Western Australia has recorded its highest number of new COVID-19 cases as the fallout from troubles affecting St John Ambulance continues. A report states that alternatives should be considered if the service does not improve within five years.

Another six people have died from the virus in a day when a record 17,105 coronavirus infections were reported in the state.

WA now has 88,781 active cases while 300 people are hospitalized with the virus, down from 327 with 10 in intensive care.

The previous high in daily cases for WA was 17,033, set on Wednesday last week.

“Significant burden” for the rescue service

Amidst COVID-related staffing shortages in the health system and at St John Ambulance, a report by the Parliamentary Committee on the provision of emergency services in WA has been submitted to Parliament.

A long line of ambulances.
The report states that new key performance indicators should be developed for St. John Ambulance.(ABC News: Jessica Warriner)

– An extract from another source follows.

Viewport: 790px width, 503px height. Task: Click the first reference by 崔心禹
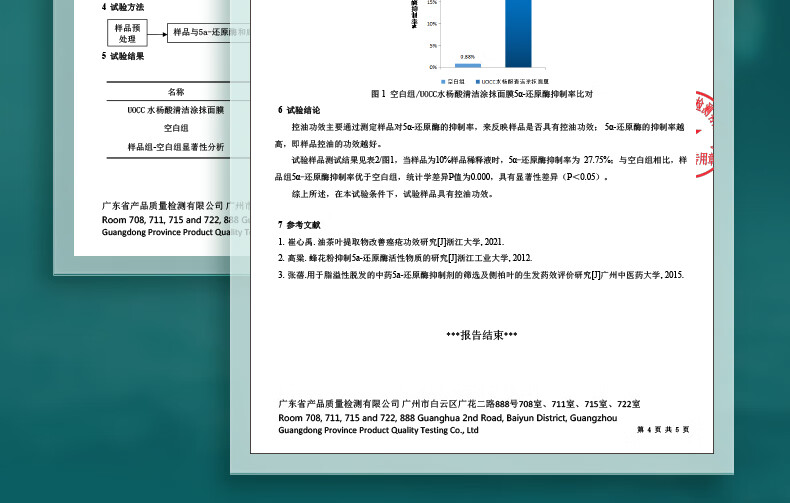(x=392, y=241)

The report, including its 74 findings and 48 recommendations, was presented by House of Lords whip and chairman of the Public Administration Committee, Pierre Yang, who subsequently issued a statement.

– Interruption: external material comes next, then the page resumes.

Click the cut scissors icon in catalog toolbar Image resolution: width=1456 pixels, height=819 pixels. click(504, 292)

The committee had made a number of recommendations to address the fact that St. John was unable to meet its contractual target response times for emergency calls in fiscal 2020-2021.

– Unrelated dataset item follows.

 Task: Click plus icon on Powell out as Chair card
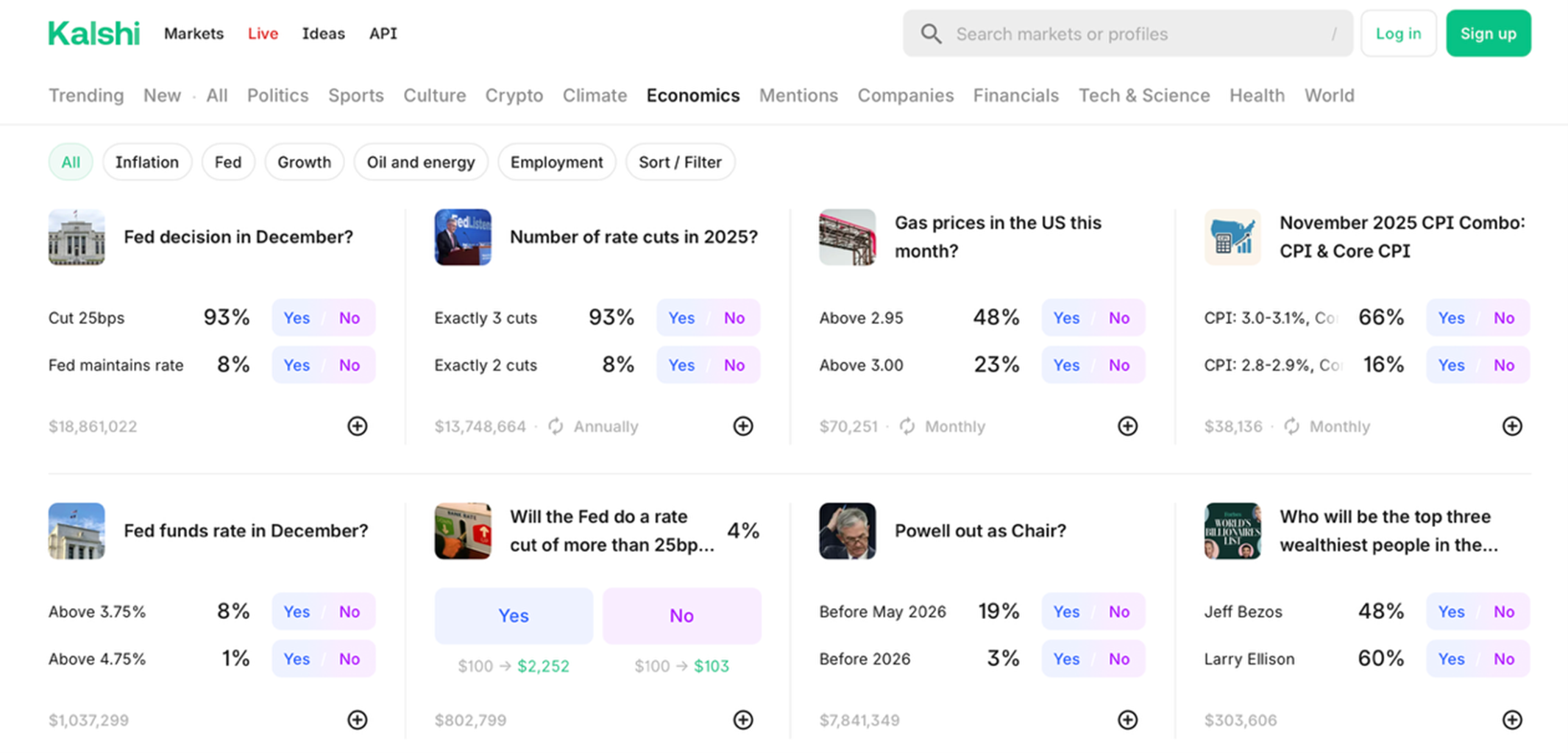1127,720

Mr Yang said the government should review implementation of the recommendations within the next five years and consider alternative rescue service providers or a government service if service delivery doesn’t improve.

The recommendations included:

  • That new indicators for the rescue service are developed and regularly reported to Parliament
  • The government is investigating whether having health ministry workers answer 000 calls would improve treatment outcomes
  • A system needs to be developed to provide information about patient outcomes to St. John
  • Ambulance availability must be made publicly available online, as is the case in Queensland
  • Operating hours of non-emergency patient transfer services will be extended to 24 hours a day to avoid tying up emergency resources by performing non-emergency transfers between 1am and 6am
  • That ambulance response times are recorded from the moment a 000 call comes in, and not when the ambulance is dispatched
  • Conducted employee culture surveys and reassessed the organizational structure of St. John to address a perceived lack of employee trust in management
  • That Aboriginal communities who do not have access to an ambulance will be identified and the adequacy of existing services will be examined, as communities, including WA’s largest remote Aboriginal community, Bidyadanga, do not have guaranteed access to ambulances.

Report delivery comes as COVID holiday and record levels of ambulances ramping up plague WA Health and St John Ambulance.

An investigation into the death of a woman who waited two hours for an ambulance on Sunday morning is also continuing, in a scenario the government has ruled “unacceptable”.